Hill Country Living
By Coulter Fussell
Hello, from Finland! I hope everyone is enjoying the nice hot Mississippi summer because I am freezing. And I mean literally, I am freezing. I just jumped in a 56 degree rocky sea. And I did this four different times over the course of the last hour. I don’t know why I did this. I was not being chased or threatened in any way and no one was offering me cash. The ice water bath was purely voluntary. It’s just so easy to succumb to the influence of herd mentality at a seaside sauna. That coupled with the locally made specialty, gin and grapefruit soda in a can, I have no will power.
I’m in Finland because my husband, Amos (operations manager and brewer at Yalobusha Brewing Company), has booked the Rauma Blues Festival over here for 15 years. He’s brought over acts like Ike Turner, Solomon Burke, Irma Thomas, Dr. John, T-Model Ford, Bobby Rush, Candi Staton, Snooks Eaglin, Delbert McClinton, and many many more. (By the way, next time you see Amos be sure to ask him about Solomon Burke and the banana. He has some really good tour stories.)
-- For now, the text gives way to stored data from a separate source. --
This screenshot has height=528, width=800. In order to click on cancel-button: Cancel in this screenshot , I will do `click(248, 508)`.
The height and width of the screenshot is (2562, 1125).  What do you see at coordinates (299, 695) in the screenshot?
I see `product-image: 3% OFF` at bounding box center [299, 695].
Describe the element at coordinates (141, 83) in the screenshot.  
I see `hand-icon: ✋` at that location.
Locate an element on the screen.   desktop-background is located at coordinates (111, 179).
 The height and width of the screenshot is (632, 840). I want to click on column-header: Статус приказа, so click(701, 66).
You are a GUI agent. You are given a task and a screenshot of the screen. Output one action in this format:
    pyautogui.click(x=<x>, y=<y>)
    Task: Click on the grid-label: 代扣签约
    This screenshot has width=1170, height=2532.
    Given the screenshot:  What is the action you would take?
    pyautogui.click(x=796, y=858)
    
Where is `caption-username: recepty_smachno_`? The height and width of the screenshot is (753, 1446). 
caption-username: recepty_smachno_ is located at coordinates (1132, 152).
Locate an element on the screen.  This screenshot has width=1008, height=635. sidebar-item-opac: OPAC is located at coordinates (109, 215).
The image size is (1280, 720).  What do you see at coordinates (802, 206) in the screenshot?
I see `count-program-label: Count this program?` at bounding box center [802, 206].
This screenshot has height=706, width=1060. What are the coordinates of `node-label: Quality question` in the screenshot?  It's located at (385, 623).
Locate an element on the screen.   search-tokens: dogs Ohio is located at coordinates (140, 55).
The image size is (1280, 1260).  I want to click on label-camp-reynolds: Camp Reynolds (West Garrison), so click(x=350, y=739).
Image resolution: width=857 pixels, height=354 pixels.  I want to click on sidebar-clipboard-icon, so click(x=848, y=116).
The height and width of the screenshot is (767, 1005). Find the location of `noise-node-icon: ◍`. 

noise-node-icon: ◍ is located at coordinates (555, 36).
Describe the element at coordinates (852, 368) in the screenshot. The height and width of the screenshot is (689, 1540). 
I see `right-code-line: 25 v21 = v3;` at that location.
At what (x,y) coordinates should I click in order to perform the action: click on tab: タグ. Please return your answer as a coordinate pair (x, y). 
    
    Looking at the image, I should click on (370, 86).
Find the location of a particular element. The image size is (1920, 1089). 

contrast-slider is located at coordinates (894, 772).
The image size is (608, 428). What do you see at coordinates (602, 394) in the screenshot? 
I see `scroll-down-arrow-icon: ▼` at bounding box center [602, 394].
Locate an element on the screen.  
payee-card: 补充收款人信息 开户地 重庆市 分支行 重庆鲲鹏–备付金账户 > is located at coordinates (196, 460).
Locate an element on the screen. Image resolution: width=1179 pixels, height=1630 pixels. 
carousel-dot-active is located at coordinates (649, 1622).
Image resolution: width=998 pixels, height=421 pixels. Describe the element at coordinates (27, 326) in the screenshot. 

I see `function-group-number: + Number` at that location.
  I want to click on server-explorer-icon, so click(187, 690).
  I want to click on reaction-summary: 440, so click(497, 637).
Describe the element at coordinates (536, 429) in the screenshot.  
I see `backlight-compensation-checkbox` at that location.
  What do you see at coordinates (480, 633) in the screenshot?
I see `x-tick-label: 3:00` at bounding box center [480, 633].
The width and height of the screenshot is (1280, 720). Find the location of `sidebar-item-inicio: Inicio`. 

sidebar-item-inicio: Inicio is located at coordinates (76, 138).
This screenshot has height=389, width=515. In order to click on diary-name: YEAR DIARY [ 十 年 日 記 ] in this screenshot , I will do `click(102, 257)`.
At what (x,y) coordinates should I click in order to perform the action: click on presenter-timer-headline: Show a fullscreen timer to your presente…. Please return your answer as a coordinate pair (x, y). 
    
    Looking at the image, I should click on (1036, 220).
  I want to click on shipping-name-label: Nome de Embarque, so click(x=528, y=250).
This time, though, Amos brought a little Water Valley to Finland. He and head brewer at Yalobusha Brewing Company, Anthony Balzola, have collaborated with Laitilan Brewery ( the largest micro-brewery in all of Finland) to produce “Mississippi Beer.” It’s a steam-style beer brewed on an 85 barrel system.
To give you some perspective, our own Yalobusha Brewing Company is a 15 barrel system… for now, at least! Laitilan Brewery started as a tiny home brew shop on the square in the tiny fishing village of Rauma, Finland and now, well, they brew 26 million liters of beer a year. That’s the potential.
The “Mississippi Beer” was brewed especially for this music festival two months ago by Amos and Laitilan brewer Juha Kylä-kaila. It was extremely well received. The main reason being that the beer tastes great and Anthony Balzola, along with with Amos and Juha, created a stellar beer recipe.
But it was also well received because people over here like anything that says “Mississippi” on it.
Unlike us, folks in the rest of the world are fascinated by us. Not ‘us’ as in me and Amos, personally, but ‘us’ as in South-erners. All of us reading this column right now. Yes, you. And you! Yes, yes, you too, sir.
People from the rest of the world ( and I speak generally, of course) think we Southerners are exotic. They love our music, our food, how we talk, and what we do. I like to imagine the way we see exotic Polynesian hula dancers is kind of how outsiders see us. Beautiful, youthful and with great hair. Truthfully, they probably see us much more like how we view Eskimos: inexplicably living in extreme weather conditions with a culinary affinity for the fried blubber of obese animals.
But people all over the world really do think we are lucky to live where we live. And not in that Look-At-That-Honey-Boo-Boo-Isn’t-She-So-Crazy kind of way. They respect our various southern cultures and can sometimes tell them apart, which is more than I can say for most Americans. They are curious about us, learn about us, read about us, and want to know more. Imagine that. Not just feeling that way about ourselves but feeling that way about others.
Maybe this is why I jump in the cold water. Wake me up to the world outside. Remem-ber that it’s not so hot everywhere all the time.
And when I come up from the icy water gasping for air because the cold has taken my breath away, makes me thankful for the hot back home.